A rifle-mounted video camera is showing us what the hunter is seeing through his telescopic sight: a confused intersection of mossy trunks and branches. He is in the depths of an Irish conifer forest in September, at the start of this winter’s deer-hunting season. Very warm, still conditions are making stalking difficult, as he tells his YouTube viewers.
Now, shadowy portions of a browsing deer are shifting beyond the spruce: a shoulder, a rump. Seconds pass, the gun steady, before the head of the young fallow deer – a “prickett”, with little spikes of antlers – comes clearly into view. What startles is the simultaneity of shot and death, the instant collapse that TV actors never quite manage. “A clinical shot,” says the first YouTube comment approvingly.
" Prevention of cruelty talk cuts ice in town," wrote Seamus Heaney, "Where they consider death unnatural / But on well-run farms pests have to be put down". In forests, too, it seems, and preferably by good marksmen.

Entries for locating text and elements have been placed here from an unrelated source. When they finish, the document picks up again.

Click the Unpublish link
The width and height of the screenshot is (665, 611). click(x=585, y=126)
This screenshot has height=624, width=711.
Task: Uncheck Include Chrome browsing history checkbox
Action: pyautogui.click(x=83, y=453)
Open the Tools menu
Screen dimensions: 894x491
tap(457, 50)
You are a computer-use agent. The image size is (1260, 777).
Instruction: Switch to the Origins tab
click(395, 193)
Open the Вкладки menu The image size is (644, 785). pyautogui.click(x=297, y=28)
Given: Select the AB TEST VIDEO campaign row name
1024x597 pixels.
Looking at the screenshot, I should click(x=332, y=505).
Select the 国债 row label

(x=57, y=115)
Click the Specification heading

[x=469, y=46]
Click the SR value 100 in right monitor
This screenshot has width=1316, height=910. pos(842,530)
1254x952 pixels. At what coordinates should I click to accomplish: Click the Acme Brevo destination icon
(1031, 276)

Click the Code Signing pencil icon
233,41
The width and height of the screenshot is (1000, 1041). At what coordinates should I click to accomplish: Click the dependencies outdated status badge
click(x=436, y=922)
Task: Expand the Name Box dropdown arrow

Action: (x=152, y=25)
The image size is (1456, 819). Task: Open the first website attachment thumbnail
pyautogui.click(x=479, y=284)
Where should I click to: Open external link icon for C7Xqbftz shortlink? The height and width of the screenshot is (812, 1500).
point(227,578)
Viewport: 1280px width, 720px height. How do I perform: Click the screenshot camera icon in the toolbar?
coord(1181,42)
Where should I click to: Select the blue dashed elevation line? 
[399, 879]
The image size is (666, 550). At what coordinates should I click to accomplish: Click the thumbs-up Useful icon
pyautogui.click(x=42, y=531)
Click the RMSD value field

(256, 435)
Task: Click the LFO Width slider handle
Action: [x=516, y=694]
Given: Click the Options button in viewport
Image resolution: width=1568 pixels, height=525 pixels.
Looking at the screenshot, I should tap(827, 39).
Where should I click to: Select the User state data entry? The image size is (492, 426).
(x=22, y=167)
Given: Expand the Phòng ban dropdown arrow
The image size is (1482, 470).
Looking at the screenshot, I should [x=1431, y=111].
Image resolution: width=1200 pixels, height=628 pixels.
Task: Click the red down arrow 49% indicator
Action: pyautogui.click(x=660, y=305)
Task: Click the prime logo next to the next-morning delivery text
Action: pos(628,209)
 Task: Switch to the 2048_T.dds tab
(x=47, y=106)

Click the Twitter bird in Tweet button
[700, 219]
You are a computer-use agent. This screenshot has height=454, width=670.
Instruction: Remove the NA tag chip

The increase of deer in Ireland, their damage to trees and arable crops, the lack of national management policy: all this has been a long-running and often contentious saga. It enters a new phase next month, with the end of an intensive two-year “landscape-level study” of just how many deer there are and how they use forests and farmland.
Genetic fingerprinting of deer droppings has pinned down the animals’ densities, the damage to trees has been quantified and matched to the different kinds of deer, their age and sex and their choice of forest types. Along with assessing damage, its cost and how to avoid it comes knowledge of how to keep deer within our wildlife and in the habitats that suit them.
Fordeer, as the project is called, is the work of researchers at University College Cork and Waterford Institute of Technology. Among them is Dr Ruth Carden of the National Museum of Ireland, whose 12 years of research on Irish deer has underpinned the new study. She has backed calls for an independent, all-Ireland deer management body able to square the interests of commercial foresters, hunters and conservation biologists. The Fordeer project seems to exhaust the need – and, indeed, the political excuse – for yet more preliminary research.
Without wolves as their natural predators, deer have been expanding their ranges throughout Europe. In Ireland, over the past 30 years or so, red deer have spread their range by some five or six times; the range of sika has more than trebled, and fallow deer almost doubled. Two scientists, Declan Quigley and Seán Moffatt, have reported the sighting of a sika swimming out to sea near Greystones in 2011 – a venture, they hazarded, prompted by the phenomenal increase in deer. And to add to their numbers, the small and secretive muntjac deer, first discovered in 2007, is now a "high risk" invasive species, spreading through six counties.
Quite apart from tree damage – browsing shoots, stripping bark – the unmanaged spread of sika is threatening the genetic heritage of the red deer of Kerry. How "native" these are remained obscure for years. But research led by Carden and published in Quaternary Science Reviews in 2012 showed red deer were introduced to Ireland from Britain by Neolithic people more than 5,000 years ago. After comparison of the DNA of ancient deer bone specimens held by the National Museum with those of modern deer, the Kerry herd were declared "a unique population deserving special conservation and management".
Since the translocation of some Kerry deer to the national parks in Connemara and Donegal in the 1980s, the spread of red deer in Connacht, the northwest and Leinster has been boosted by the escape of deer imported for farming, for private estate decoration and deliberate release for hunting. Despite high perimeter fences, the Kerry reds installed in Connemara National Park have already been “infiltrated by deer of unknown provenance”.
Sika deer, which have interbred with reds introduced in Co Wicklow and else- where, have also been widely imported, so that both populations have become mixed with strains from Britain, Scandinavia and elsewhere in Europe. Lone and wandering young sika males can seek out the nearest population of reds, and the culling of such incomers has been recommended for Kerry.
Among the translocations of Killarney's reds to protect their genetic heritage, a stag and two hinds were taken to Inishvickillane, the small Blasket island, soon after Charles Haughey purchased it in 1974. They multiplied into dozens and have needed culling from time to time. Haughey was very proud of them. Long after his retirement I wrote a column about deer without mentioning Inishvickillane. He telephoned out of the blue to remind me of his island herd. A park ranger had told him they were even finer specimens than the deer left free to roam the mountains.